Embodiment B: A method, comprising : circulating a treatment fluid through a fluid circuit of a well system including a drill string having an inlet and extending from a surface location into a wellbore, the fluid circuit extending from the inlet through the drill string to a bottom of the wellbore and back to the surface location within an annulus defined between the drill string and the wellbore, the fluid circuit further extending back to the inlet from the annulus; monitoring the treatment fluid with one or more ultrasound devices arranged at-line, off-line, or in-line with the fluid circuit; and determining a real-time particle size distribution (PSD) of one or more particles suspended within the treatment fluid with the one or more ultrasound devices.
[0085] Embodiment B may have one or more of the following additional elements in any combination :
[0086] Element Bl : Wherein the one or more ultrasound devices determines the real-time PSD of one or more particles suspended within the treatment fluid by an ultrasound technique selected from the group consisting of ultrasound extinction, ultrasound backscattering, ultrasound phase velocity shift, and any combination thereof.
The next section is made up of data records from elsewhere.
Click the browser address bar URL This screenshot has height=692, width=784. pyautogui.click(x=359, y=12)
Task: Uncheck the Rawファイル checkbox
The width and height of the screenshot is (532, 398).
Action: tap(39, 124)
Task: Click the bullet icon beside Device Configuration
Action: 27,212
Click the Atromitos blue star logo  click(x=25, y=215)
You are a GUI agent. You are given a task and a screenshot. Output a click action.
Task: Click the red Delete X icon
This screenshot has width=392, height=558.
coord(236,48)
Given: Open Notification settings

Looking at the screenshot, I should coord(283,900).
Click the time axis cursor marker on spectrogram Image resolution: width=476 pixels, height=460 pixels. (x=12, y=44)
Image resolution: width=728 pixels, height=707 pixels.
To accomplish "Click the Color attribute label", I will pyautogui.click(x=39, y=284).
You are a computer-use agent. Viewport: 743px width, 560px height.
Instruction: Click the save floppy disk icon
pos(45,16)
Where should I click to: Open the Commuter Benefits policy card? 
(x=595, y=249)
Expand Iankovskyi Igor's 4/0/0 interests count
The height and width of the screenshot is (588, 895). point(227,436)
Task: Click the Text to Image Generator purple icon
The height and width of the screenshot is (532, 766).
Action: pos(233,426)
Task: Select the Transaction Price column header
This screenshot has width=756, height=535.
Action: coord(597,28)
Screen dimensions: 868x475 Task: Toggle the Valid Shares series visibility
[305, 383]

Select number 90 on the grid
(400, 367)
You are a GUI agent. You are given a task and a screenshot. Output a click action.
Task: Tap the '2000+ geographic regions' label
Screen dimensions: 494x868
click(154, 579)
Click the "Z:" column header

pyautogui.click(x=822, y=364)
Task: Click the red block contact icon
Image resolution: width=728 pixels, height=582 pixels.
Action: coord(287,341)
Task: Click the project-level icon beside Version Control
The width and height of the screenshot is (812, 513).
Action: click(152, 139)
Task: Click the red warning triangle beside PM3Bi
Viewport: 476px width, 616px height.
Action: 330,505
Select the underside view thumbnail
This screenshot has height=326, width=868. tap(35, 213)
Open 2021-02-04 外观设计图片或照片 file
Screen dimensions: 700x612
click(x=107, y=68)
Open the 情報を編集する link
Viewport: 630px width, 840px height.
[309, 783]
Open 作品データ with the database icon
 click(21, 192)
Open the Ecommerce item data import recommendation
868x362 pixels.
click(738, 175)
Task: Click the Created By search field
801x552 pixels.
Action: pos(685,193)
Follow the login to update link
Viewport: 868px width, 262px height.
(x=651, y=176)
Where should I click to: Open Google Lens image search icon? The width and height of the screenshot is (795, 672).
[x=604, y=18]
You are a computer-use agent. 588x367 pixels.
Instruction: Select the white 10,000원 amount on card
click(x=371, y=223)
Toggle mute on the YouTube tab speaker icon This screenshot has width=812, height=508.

[0087] Element B2: Wherein determining the real-time PSD of the one or more particles comprises an operation selected from the group consisting of determining the real-time PSD of the one or more particles within the treatment fluid exiting the wellbore, determining the real-time PSD of the one or more particles within the treatment fluid entering the inlet of the drill string, and any combination thereof.
[0088] Element B3 : Wherein the well system further comprises solids control equipment arranged in-line with the fluid circuit to receive the treatment fluid exiting the wellbore, and wherein determining the real-time PSD of the one or more particles comprises determining the real-time PSD of the one or more particles within the treatment fluid following the solids control equipment.
[0089] Element B4: Further comprising replenishing the treatment fluid with a material selected from the group consisting of lost circulation materials, weighting agents, and any combination thereof based on the real-time PSD of the one or more particles suspended within the treatment fluid.
[0090] Element B5 : Wherein determining the real-time PSD of the one or more particles comprises determining a concentration of the one or more particles suspended within the treatment fluid.
[0091] Element B6: Wherein the one or more particles are wellbore cuttings or fines, the method further comprising reducing a concentration of the wellbore cuttings or fines in the treatment fluid based on the real-time PSD of the one or more particles.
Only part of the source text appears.